§ **SHORT TASK**: Please copy the following listing exactly as it appears, line for line.
---------- RECORDS FOR THIS TASK ----------
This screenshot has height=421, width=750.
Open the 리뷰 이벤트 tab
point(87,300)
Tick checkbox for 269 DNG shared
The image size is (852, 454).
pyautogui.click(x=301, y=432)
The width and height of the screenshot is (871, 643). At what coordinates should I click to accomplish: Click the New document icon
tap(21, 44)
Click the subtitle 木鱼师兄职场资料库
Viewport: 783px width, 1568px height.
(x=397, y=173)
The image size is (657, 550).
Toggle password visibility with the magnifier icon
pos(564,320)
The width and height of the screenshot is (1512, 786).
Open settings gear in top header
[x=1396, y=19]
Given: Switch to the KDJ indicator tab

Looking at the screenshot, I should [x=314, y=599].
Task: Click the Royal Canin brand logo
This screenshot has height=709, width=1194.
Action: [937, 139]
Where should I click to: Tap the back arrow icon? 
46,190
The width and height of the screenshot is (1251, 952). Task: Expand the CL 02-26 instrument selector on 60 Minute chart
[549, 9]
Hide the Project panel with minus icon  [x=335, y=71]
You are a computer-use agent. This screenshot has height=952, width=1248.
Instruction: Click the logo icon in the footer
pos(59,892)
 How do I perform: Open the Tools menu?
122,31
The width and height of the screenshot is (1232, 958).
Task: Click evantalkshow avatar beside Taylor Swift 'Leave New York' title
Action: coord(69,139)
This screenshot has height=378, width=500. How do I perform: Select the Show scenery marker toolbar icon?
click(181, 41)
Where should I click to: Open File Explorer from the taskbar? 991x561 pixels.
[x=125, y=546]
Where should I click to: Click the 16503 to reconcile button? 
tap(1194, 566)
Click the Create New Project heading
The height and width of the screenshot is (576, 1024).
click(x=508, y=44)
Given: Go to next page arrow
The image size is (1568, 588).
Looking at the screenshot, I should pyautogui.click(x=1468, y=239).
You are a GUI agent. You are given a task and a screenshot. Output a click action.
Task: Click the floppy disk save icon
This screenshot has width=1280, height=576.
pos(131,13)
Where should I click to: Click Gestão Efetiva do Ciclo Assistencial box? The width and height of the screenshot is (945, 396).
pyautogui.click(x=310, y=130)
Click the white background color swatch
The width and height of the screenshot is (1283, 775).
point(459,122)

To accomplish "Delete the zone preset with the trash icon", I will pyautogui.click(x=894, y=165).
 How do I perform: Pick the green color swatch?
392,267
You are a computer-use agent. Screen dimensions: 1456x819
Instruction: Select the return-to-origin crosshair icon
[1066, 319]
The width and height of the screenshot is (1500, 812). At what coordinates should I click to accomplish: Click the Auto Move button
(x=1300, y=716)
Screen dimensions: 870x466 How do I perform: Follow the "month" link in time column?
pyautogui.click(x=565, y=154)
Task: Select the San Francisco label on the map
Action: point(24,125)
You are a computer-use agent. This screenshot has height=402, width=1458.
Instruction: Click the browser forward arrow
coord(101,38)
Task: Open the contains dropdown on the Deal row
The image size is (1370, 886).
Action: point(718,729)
----------
§ **ANSWER BELOW**:
This screenshot has height=421, width=750.
Open the 리뷰 이벤트 tab
point(87,300)
Tick checkbox for 269 DNG shared
The image size is (852, 454).
pyautogui.click(x=301, y=432)
The width and height of the screenshot is (871, 643). At what coordinates should I click to accomplish: Click the New document icon
tap(21, 44)
Click the subtitle 木鱼师兄职场资料库
Viewport: 783px width, 1568px height.
(x=397, y=173)
The image size is (657, 550).
Toggle password visibility with the magnifier icon
pos(564,320)
The width and height of the screenshot is (1512, 786).
Open settings gear in top header
[x=1396, y=19]
Given: Switch to the KDJ indicator tab

Looking at the screenshot, I should [x=314, y=599].
Task: Click the Royal Canin brand logo
This screenshot has height=709, width=1194.
Action: [937, 139]
Where should I click to: Tap the back arrow icon? 
46,190
The width and height of the screenshot is (1251, 952). Task: Expand the CL 02-26 instrument selector on 60 Minute chart
[549, 9]
Hide the Project panel with minus icon  [x=335, y=71]
You are a computer-use agent. This screenshot has height=952, width=1248.
Instruction: Click the logo icon in the footer
pos(59,892)
 How do I perform: Open the Tools menu?
122,31
The width and height of the screenshot is (1232, 958).
Task: Click evantalkshow avatar beside Taylor Swift 'Leave New York' title
Action: coord(69,139)
This screenshot has height=378, width=500. How do I perform: Select the Show scenery marker toolbar icon?
click(181, 41)
Where should I click to: Open File Explorer from the taskbar? 991x561 pixels.
[x=125, y=546]
Where should I click to: Click the 16503 to reconcile button? 
tap(1194, 566)
Click the Create New Project heading
The height and width of the screenshot is (576, 1024).
click(x=508, y=44)
Given: Go to next page arrow
The image size is (1568, 588).
Looking at the screenshot, I should pyautogui.click(x=1468, y=239).
You are a GUI agent. You are given a task and a screenshot. Output a click action.
Task: Click the floppy disk save icon
This screenshot has width=1280, height=576.
pos(131,13)
Where should I click to: Click Gestão Efetiva do Ciclo Assistencial box? The width and height of the screenshot is (945, 396).
pyautogui.click(x=310, y=130)
Click the white background color swatch
The width and height of the screenshot is (1283, 775).
point(459,122)

To accomplish "Delete the zone preset with the trash icon", I will pyautogui.click(x=894, y=165).
 How do I perform: Pick the green color swatch?
392,267
You are a computer-use agent. Screen dimensions: 1456x819
Instruction: Select the return-to-origin crosshair icon
[1066, 319]
The width and height of the screenshot is (1500, 812). At what coordinates should I click to accomplish: Click the Auto Move button
(x=1300, y=716)
Screen dimensions: 870x466 How do I perform: Follow the "month" link in time column?
pyautogui.click(x=565, y=154)
Task: Select the San Francisco label on the map
Action: point(24,125)
You are a computer-use agent. This screenshot has height=402, width=1458.
Instruction: Click the browser forward arrow
coord(101,38)
Task: Open the contains dropdown on the Deal row
The image size is (1370, 886).
Action: point(718,729)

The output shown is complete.